Mark Hamill Is So Obsessed With Collecting He Made An Entire Show About It

Mark Hamill Is So Obsessed With Collecting He Made An Entire Show About It

Being Luke Skywalker, the Joker and the Trickster would probably suck if you didn’t love pop culture. Thankfully for Mark Hamill, pop culture has been a lifelong obsession for him, and one that he’s getting to explore on a brand new web series called Mark Hamill’s Pop Culture Quest. We talked to Hamill about the show, collectibles and the joys of getting free Star Wars merchandise.

Hamill has loved pop culture and collecting for as long as he can remember. “I think I appreciate the merchandising more than any of the other [Star Wars] actors because as a kid I loved that stuff,” he told us. “I wanted that Car 54 Where Are You? board game and the hand puppets and the Beany and Cecil Talk to Cecil game. I loved the toys and the things you sent away for on the back of cereal boxes, I loved it all.”

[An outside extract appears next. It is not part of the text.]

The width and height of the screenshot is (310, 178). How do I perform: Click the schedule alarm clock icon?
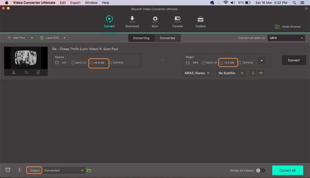click(x=8, y=170)
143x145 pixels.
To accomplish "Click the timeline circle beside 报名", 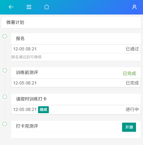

That love only continued as he got older. “I was a Famous Monsters of Filmland kid,” he said referring to the old genre magazine. “I saw King Kong before I was in first grade and it’s still probably my favourite movie ever. So I was totally into Ray Harryhausen and all of this stuff.”

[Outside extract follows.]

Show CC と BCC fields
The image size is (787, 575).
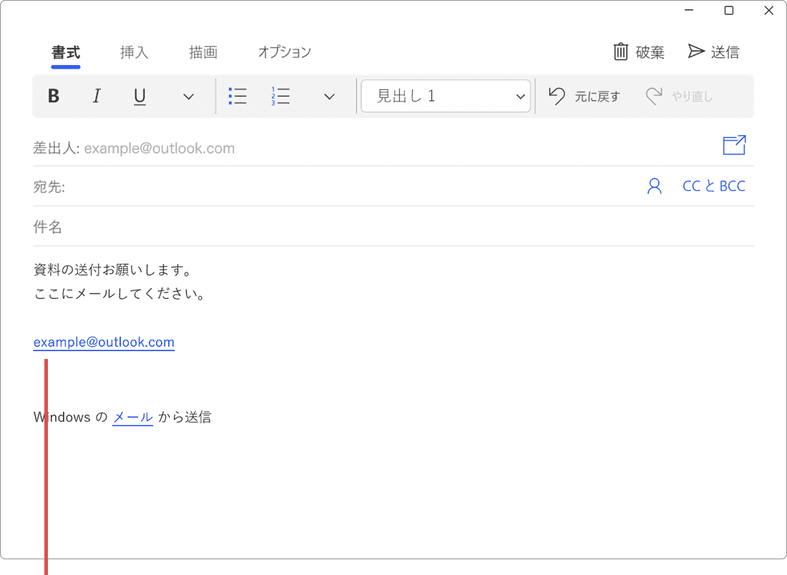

Hamill collected all kinds of things. He remembers one time he spent $US126 ($171) to buy a friend’s entire Beatles memorabilia collection. But acting was his passion and he had no idea how those two worlds were about to collide in the late 1970s.

Mark Hamill Is So Obsessed With Collecting He Made An Entire Show About It

When Hamill was cast in Star Wars, he auditioned without a script. It was after he’d learned that he was playing a character named Luke Starkiller [later changed to Skywalker, obviously] that he finally discovered what he was about to be in.

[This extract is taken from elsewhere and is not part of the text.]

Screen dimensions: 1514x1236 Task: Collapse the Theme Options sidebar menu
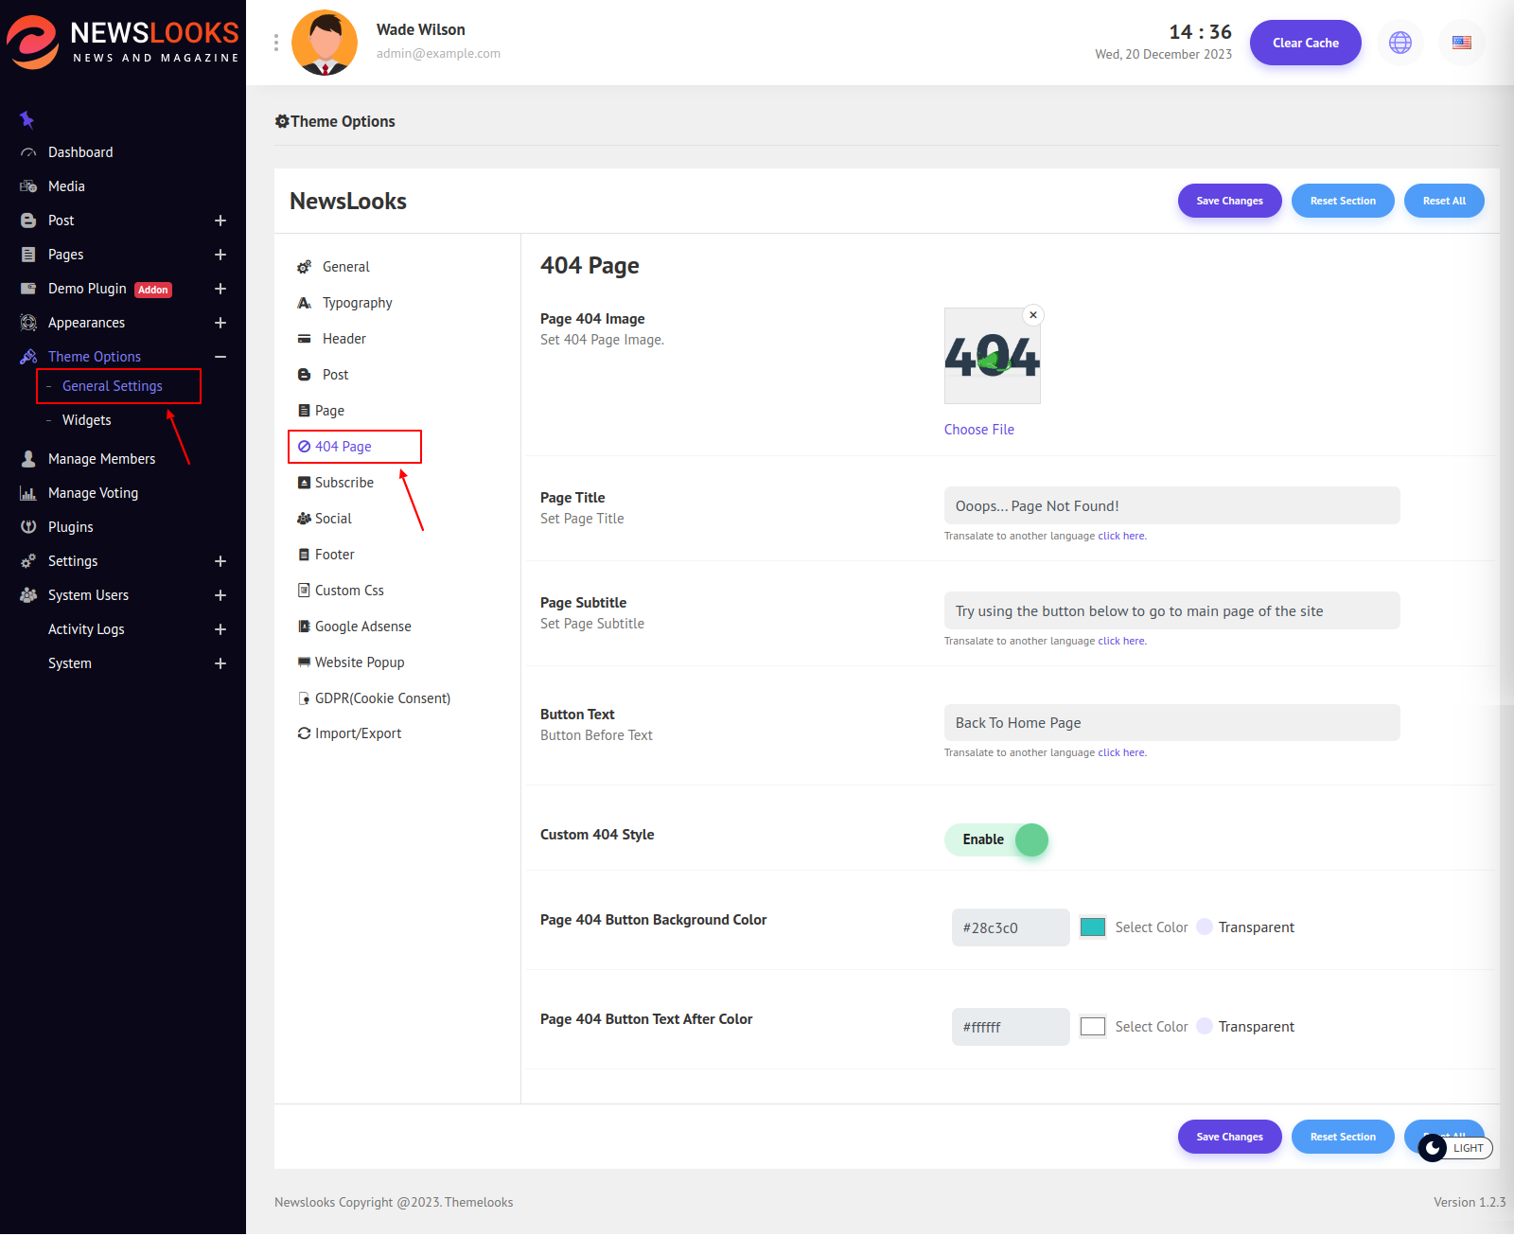[x=220, y=357]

So I sat down and read this [script], all by myself, in my one-bedroom bachelor pad in Malibu. And I’ll never forget it because it was just overwhelming. Even without the John Williams music and incredible special effects, the art direction and all of it. When I read this thing, it was all there. The humour, the scope of it, the adventure, the kind of epic fairy tale fantasy story it was telling, to me it seemed to have everything. I said ‘Oh my god I hit the jackpot.’

“It struck me as being a huge toy box,” Hamill continued. “I’ve got floating cars, robots, a light sword, I’ve got everything. I said to George [Lucas] at the time, ‘Can I get on a list where you comp me on the merchandising?’ because I thought there was going to be an original soundtrack, a T-shirt and a poster. I never ever imagined what it became, obviously.”

Now, because of his attachment to not just Star Wars but DC (as the voice of the Joker in Batman: The Animated Series and multiple video games) Hamill can combine it all into this new endeavour. In the show, he finds collectors, checks out their collections and learns all about them.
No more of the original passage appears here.